Information provided:
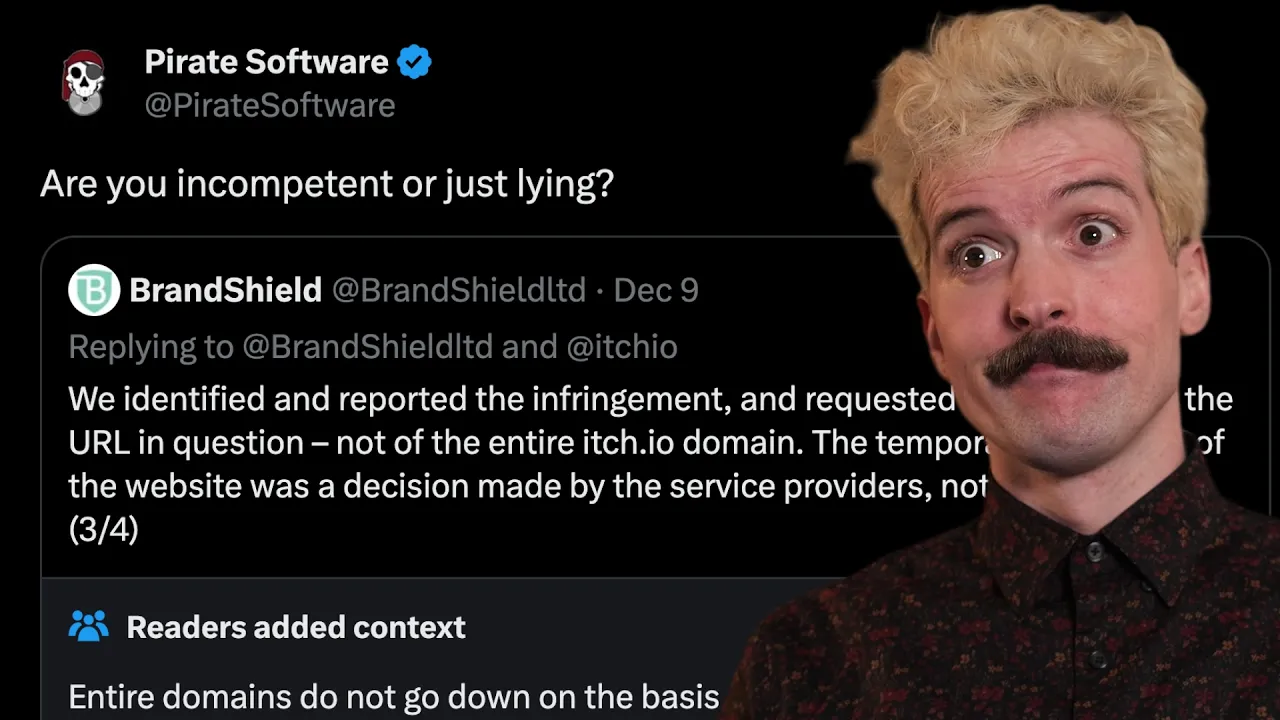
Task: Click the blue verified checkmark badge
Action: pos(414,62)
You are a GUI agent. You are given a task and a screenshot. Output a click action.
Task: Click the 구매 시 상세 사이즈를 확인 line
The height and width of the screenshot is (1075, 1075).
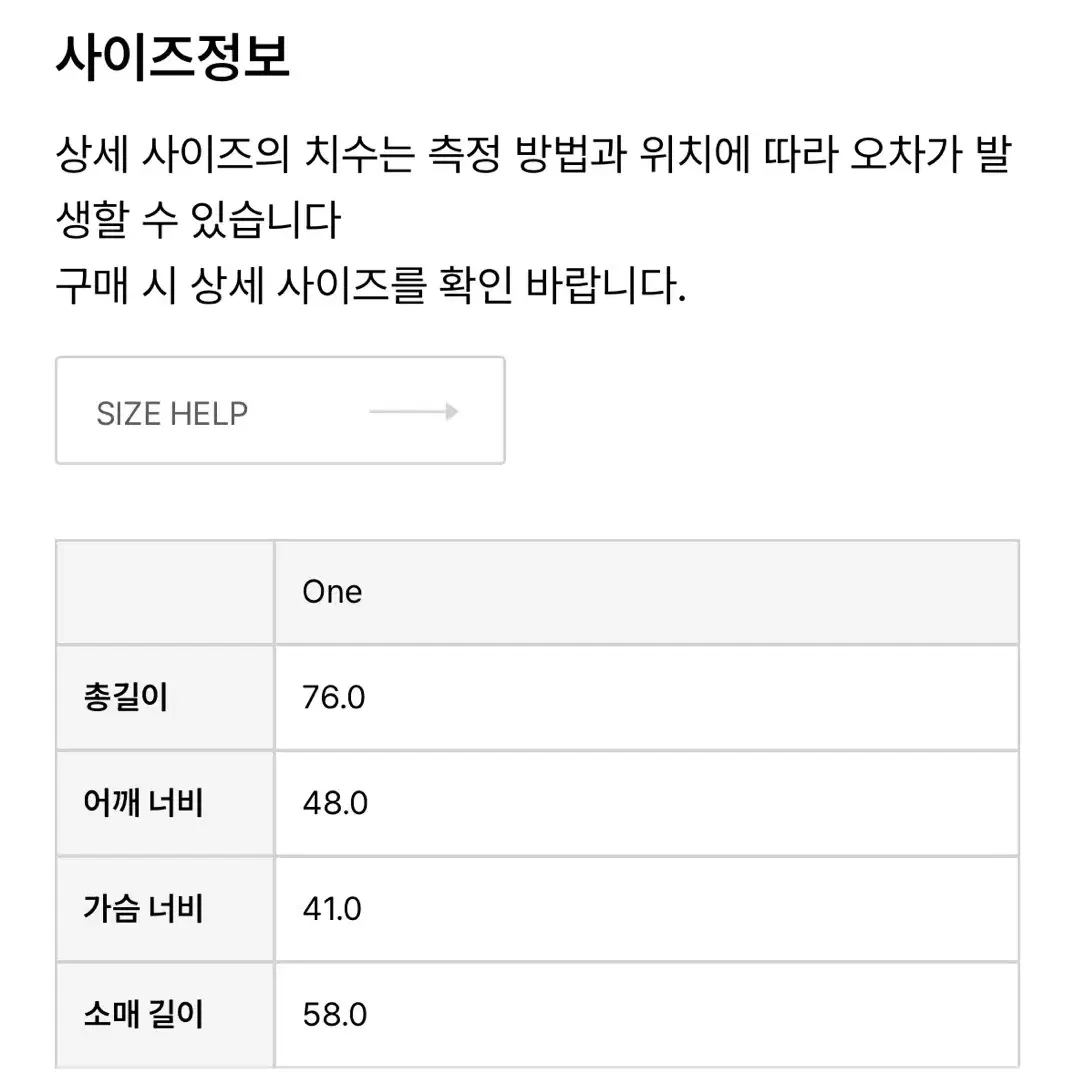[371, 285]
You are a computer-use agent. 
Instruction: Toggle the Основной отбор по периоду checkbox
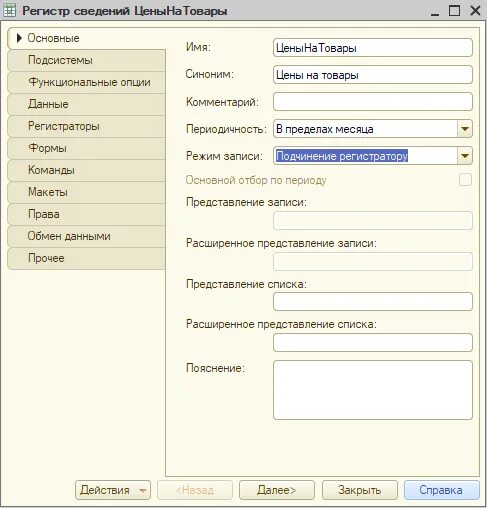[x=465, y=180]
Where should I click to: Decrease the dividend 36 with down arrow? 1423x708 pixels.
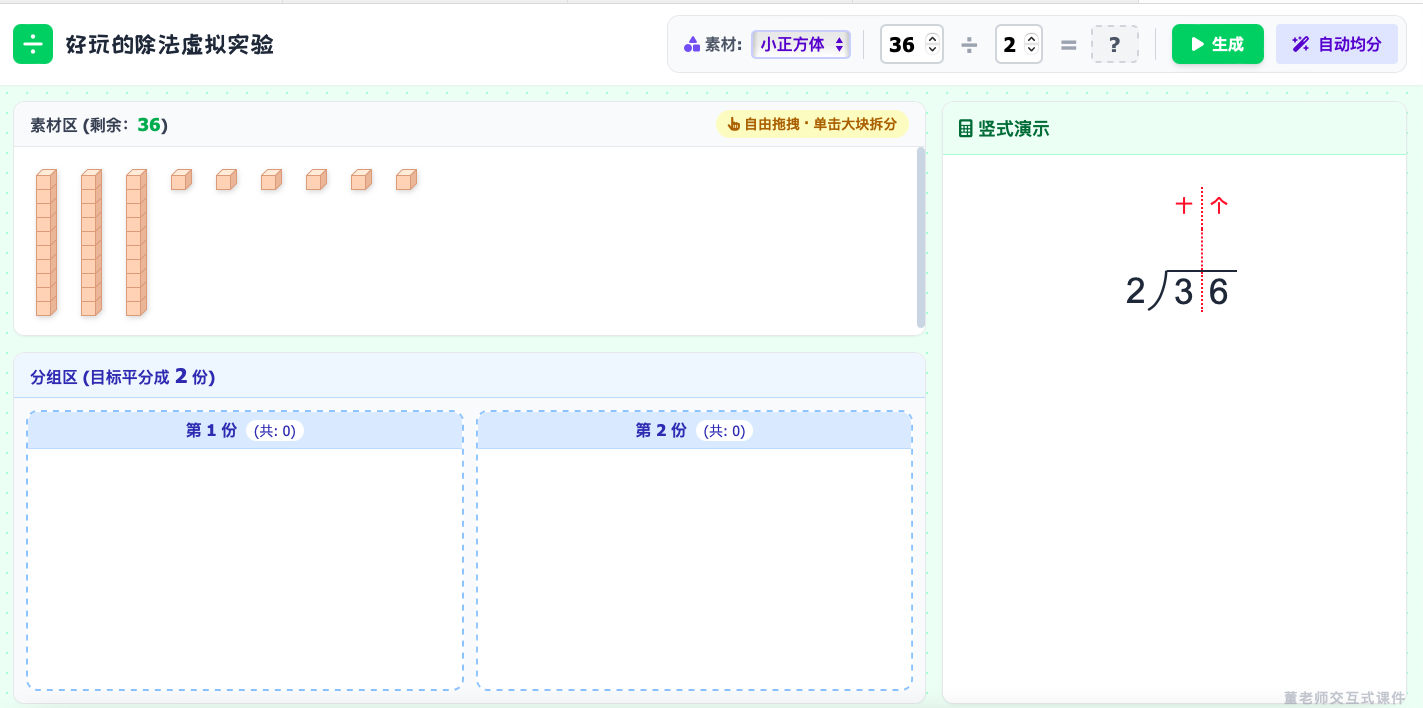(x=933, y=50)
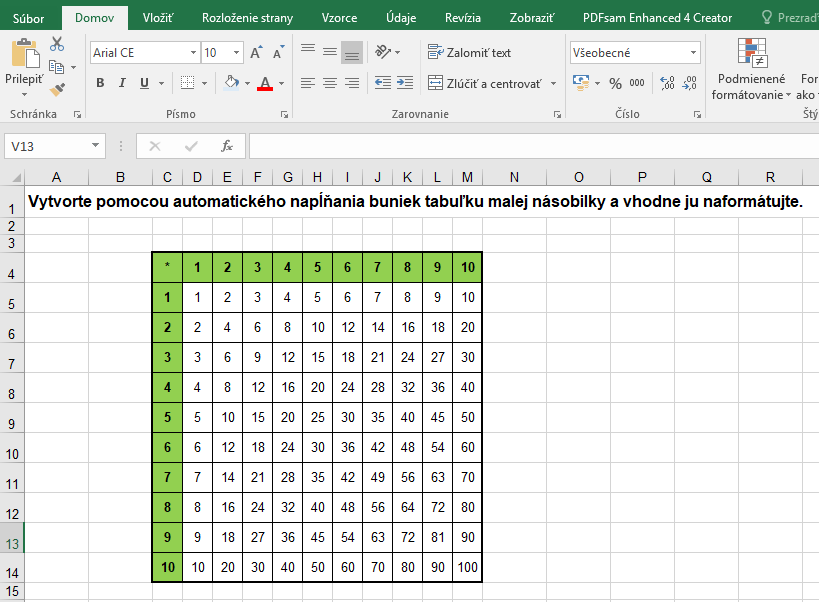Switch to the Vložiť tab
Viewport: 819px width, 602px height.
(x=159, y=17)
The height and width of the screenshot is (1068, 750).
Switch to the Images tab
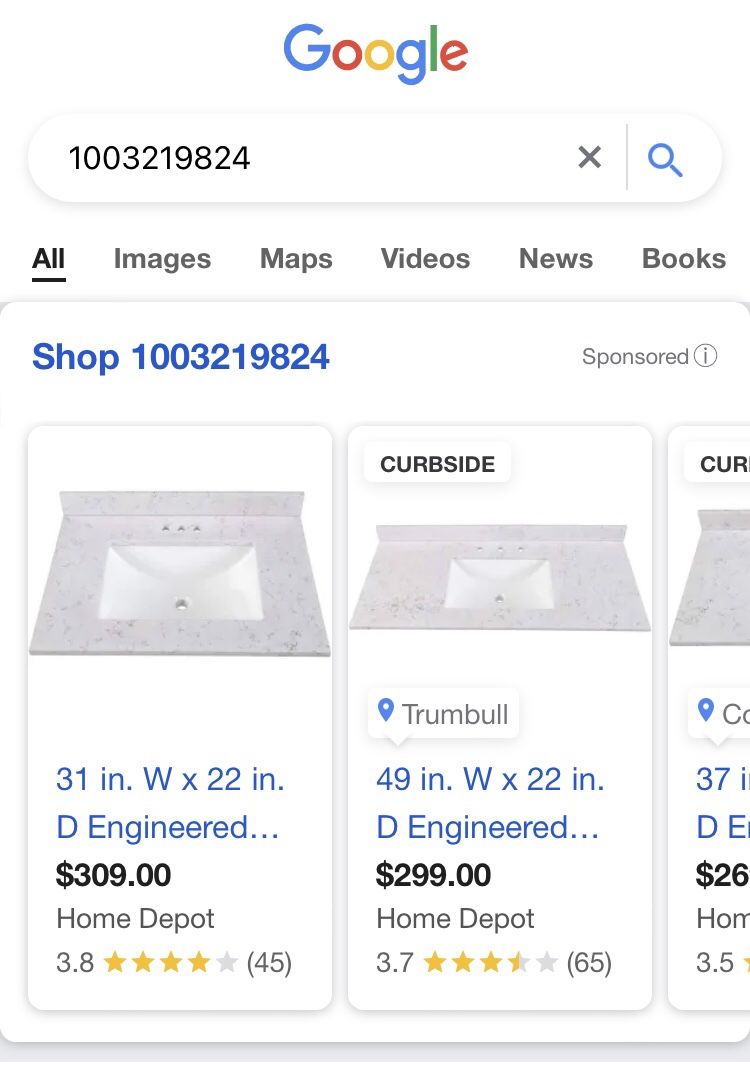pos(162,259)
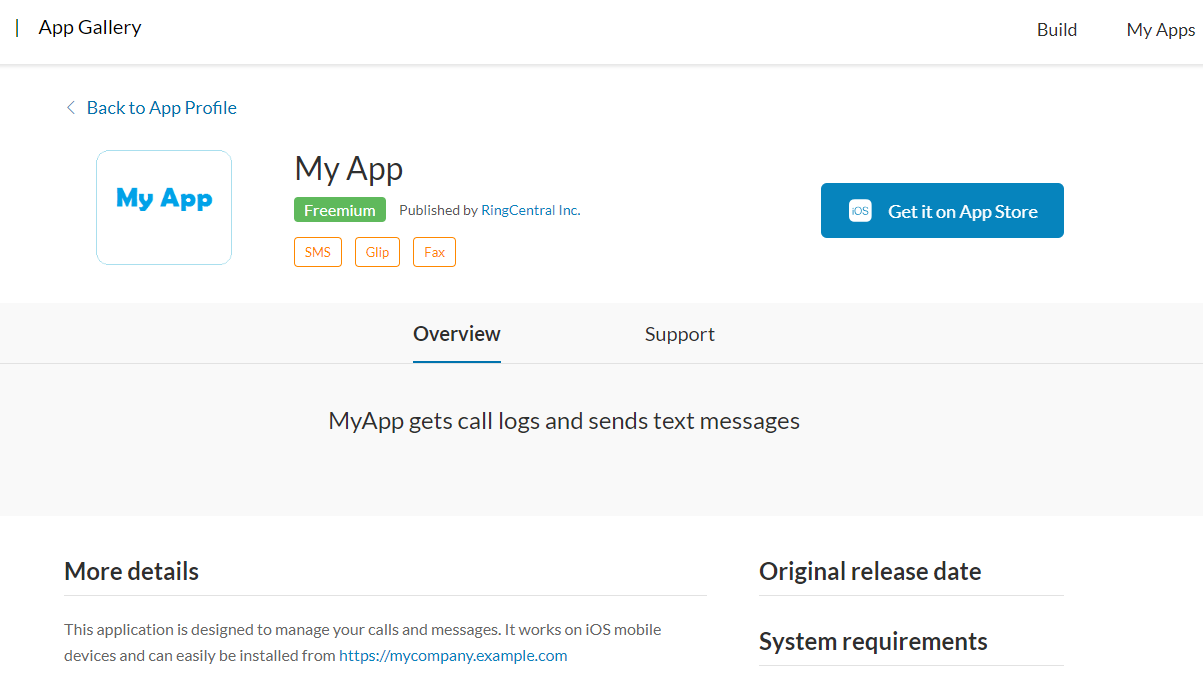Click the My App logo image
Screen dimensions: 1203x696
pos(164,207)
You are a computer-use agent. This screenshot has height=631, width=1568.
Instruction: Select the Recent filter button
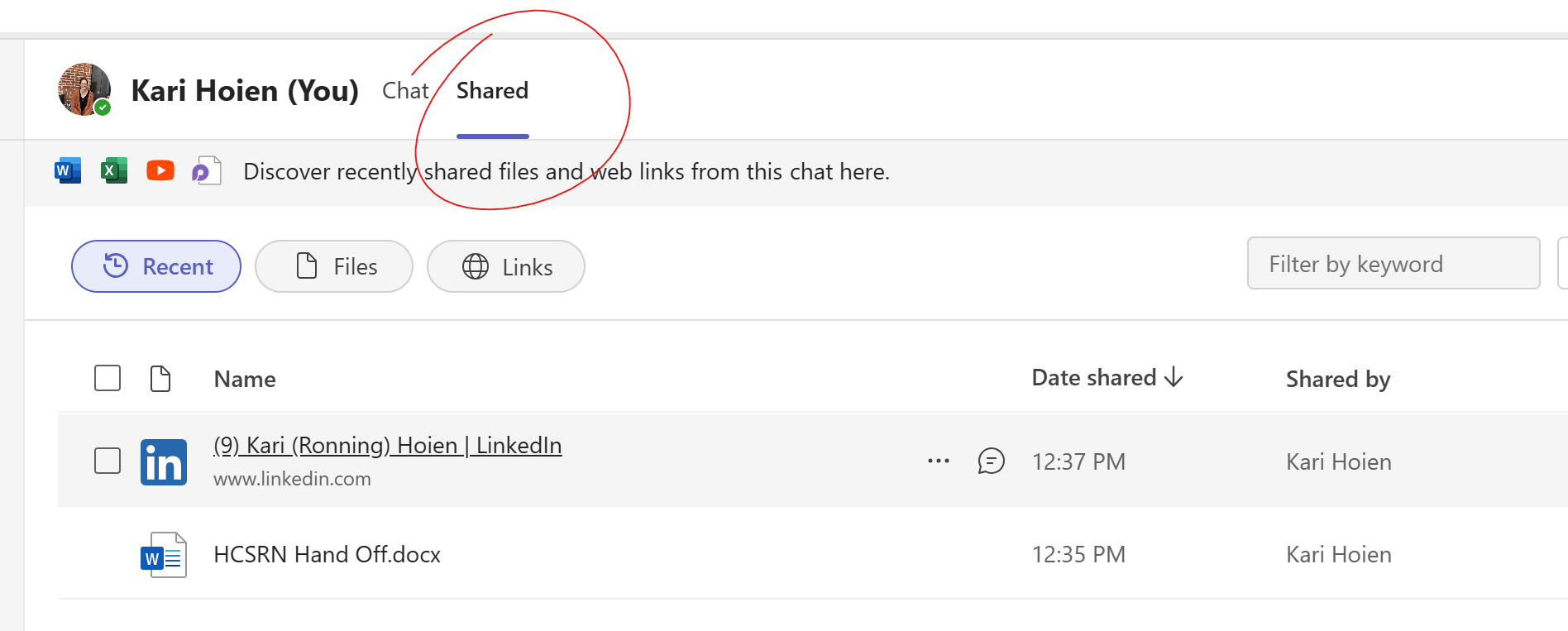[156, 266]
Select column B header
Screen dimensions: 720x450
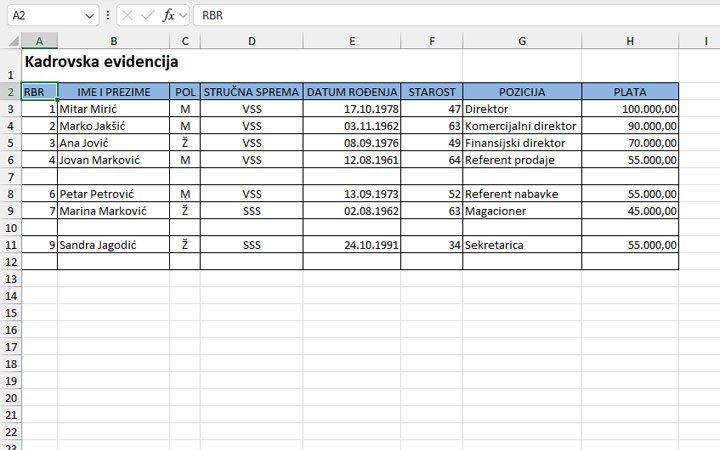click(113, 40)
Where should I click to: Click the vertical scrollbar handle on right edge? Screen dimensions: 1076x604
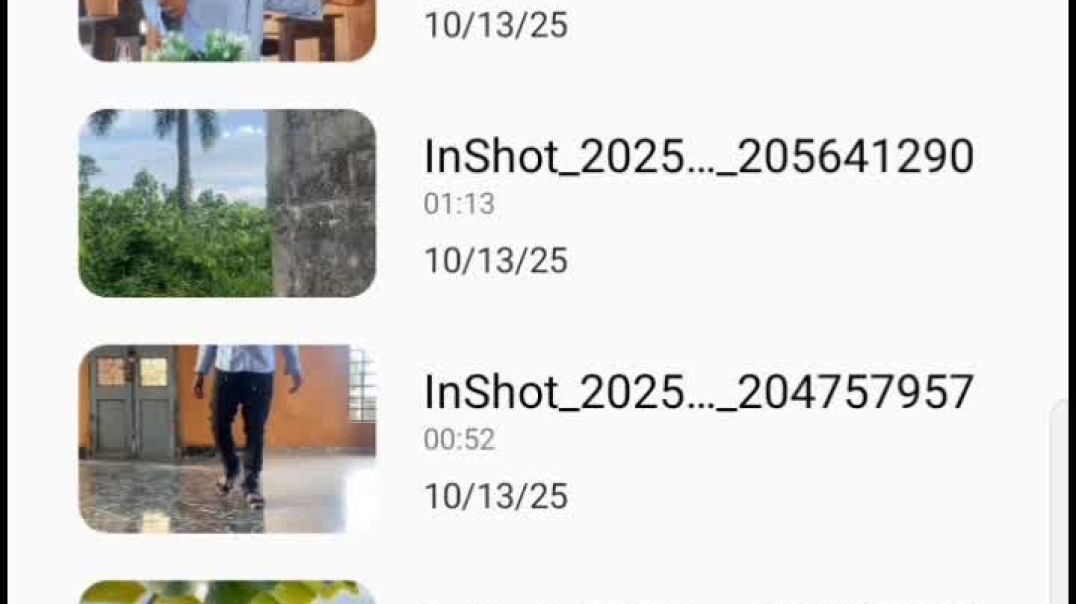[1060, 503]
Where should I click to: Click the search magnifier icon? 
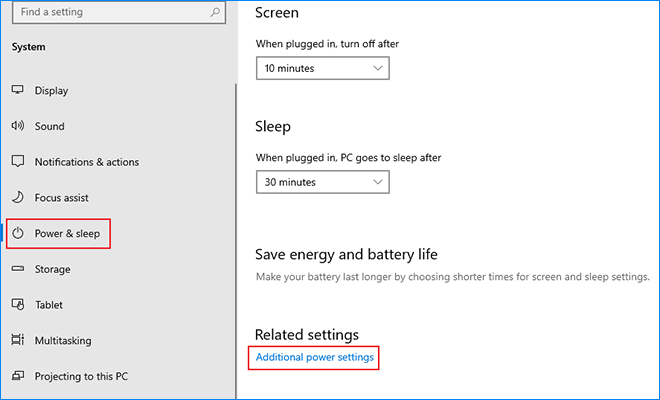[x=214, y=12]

Exercise: For the word "computer", state the number of lines in the listing that contain it and nothing further.

Result for this task: 2